The baseline information including measurement of the scar will be collected at the time of consent and/or around 36 weeks when the patient is consented for the surgery. The scar will be photographed and measured for length and width in millimetres; elevation, hardness and erythema will be graded by the assessor on a 3-point scale (0 = none, 1 = partial, 2 = along entire scar). A subjective symptom score will be graded by the patient for pruritus, pain and swelling on a 3-point scale (0 = none, 1 = occasionally, 2 = all the time).

Secondary outcomes

The secondary outcomes are:

  • Percentage of women with depression, anxiety and stress

  • Patients’ satisfaction with the treatment and changes in their keloid scars.

Outcome measures

Data collection sheet

A purposefully designed questionnaire consisting of two sections will be used to collect demographics (including age, country of birth, ethnic background, weight, height, BMI, number of previous vaginal births and/or caesarean sections, number of previous miscarriages, abortion and stillbirth, family history of keloid scars, history of any previous surgery and keloid scar on another site of body, gestational age at the time of baseline assessment) and any prior treatment of the keloid scar (section 1) and data on the keloid scar (section 2) including redness, hardness and elevation of the scar compared to the surrounding skin (0 = none, 1 = partially, 2 = entire scar). This section of the questionnaire also enquires about subjective symptoms of the scar including, but not limited to, itching, pain and swelling (0 = none, 1 = occasionally, 2 = all the time).

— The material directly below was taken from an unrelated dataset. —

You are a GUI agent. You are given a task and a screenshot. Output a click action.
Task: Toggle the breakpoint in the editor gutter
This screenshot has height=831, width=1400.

The scar will be measured in millimetres using a hardened stainless steel 150mm Digital Vernier Caliper (Kincrome Pty Ltd, Scoresby, Australia) with a liquid-crystal display (LCD) screen to read an accurate measure to the nearest 0.02 mm. We will also take photographs of the scar to compare the visual changes. Section 2 of the questionnaire will be used at follow-up visits to collect data on the changes in the keloid scar. The same 150mm Digital Vernier Caliper will be used at follow-up visits, and the scars will be photographed again. To improve the objective validity of the trial and minimise recall bias of patients in the symptom scores, the participants will be shown photographs of the scar both before and one year after the intervention. They will be asked if they see any improvement before and after participating in the trial, both before and after seeing their scar photographs. In addition, the participants will assess and grade their satisfaction with the treatment on a 4-point scale (0 = no improvement/poor, 1 = fair, 2 = good, 3 = excellent). The participants will be queried on their overall satisfaction with the treatment (5 = very satisfied, 4 = slightly satisfied, 3 = neutral satisfaction, 2 = slightly unsatisfied, 1 = very unsatisfied). They will also be asked if they think they were in the intervention arm or the control arm of the trial before revealing this information to them at the final visit.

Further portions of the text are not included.